高速道路会社等において、地域振興や観光振興のため、周辺地域や観光関係事業者等と連携し、一定の期間及びエリア内の高速道路が乗り降り自由となる観光周遊パス注2を販売している。また、各鉄道事業者において、「ジャパン・レール・パス」をはじめとする訪日外国人旅行者向けの企画乗車券販売に取り組んでいる。
(4) クルーズ船等の受入環境の整備を通じた地域の活性化
国内クルーズについては、関係業界団体による国内クルーズ用のガイドラインについて新しい知見や社会全体の感染症対策の進展等に応じた改訂の支援を行った。また、船内や旅客ターミナル等での感染予防対策を徹底した上でのクルーズの実施を促進した。
国際クルーズについては、国内外の感染状況や水際対策の動向を踏まえつつ、関係者間で再開に向けた安全対策について検討を進め、令和4年11月に国際クルーズ用のガイドラインが関係業界団体から公表された。その後、同年12月に日本船による国際クルーズの運航が再開し、5年3月には外国船による国際クルーズの運航が再開された。
また、クルーズ再興に向け、感染防止対策を含む旅客ターミナル等における受入環境整備や、クルーズ船社と寄港地の相互理解促進に資する取組等、ハード・ソフト両面にわたる支援を行った。
(5)公共交通利用環境の革新
「外国人観光旅客の来訪の促進等による国際観光の振興に関する法律(国際観光振興法)」に基づき実施している外国人観光旅客利便増進措置については、令和4年4月及び9月に同措置を講ずべき区間等として、鉄道241区間・バス262区間・旅客船33区間・旅客船ターミナル3港・エアライン16事業者・空港ビル64空港を指定しており、公共交通事業者等から外国人観光旅客利便増進措置実施計画が提出され、訪日外国人旅行者受入環境整備緊急対策事業費補助金(交通インバウンド環境革新等事業)などを活用して取組みを進めている。

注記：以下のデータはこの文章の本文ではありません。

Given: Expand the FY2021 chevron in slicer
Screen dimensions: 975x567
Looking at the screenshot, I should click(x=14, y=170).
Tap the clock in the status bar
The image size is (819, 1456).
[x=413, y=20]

JNTO(日本政府観光局)と連携して手ぶら観光のウェブサイトをリニューアルすることで認知度向上を図るとともに、手ぶら観光カウンターを2件新たに認定した。
(6) サイクリング環境向上によるサイクルツーリズムの推進
インバウンド効果を全国へ拡大するために、自転車を活用した観光地域づくりは有望であるものの、サイクリングの受入環境や走行環境は不十分な状況である。このため、官民連携による先進的なサイクリング環境の整備を目指すモデルルートを設定し、関係者等で構成される協議会において、走行環境整備、受入環境整備、魅力づくり、情報発信を行う等、サイクルツーリズムの推進に取り組んでいる。
また、国内外のサイクリストの誘客を図るため、日本を代表し、世界に誇りうるサイクリングロードを国が指定するナショナルサイクルルートについて、令和元年11月につくば霞ヶ浦りんりんロード、ビワイチ、しまなみ海道サイクリングロードを第1次ナショナルサイクルルートとして、3年5月に、トカプチ400、太平洋岸自転車道、富山湾岸サイクリングコースを第2次ナショナルサイクルルートとして指定した。
- 注2 観光周遊パスは、従来平均約3割お得であるところ、令和4年11月からは、平日のみの利用を対象として合計で約4割お得となる拡充措置を実施している。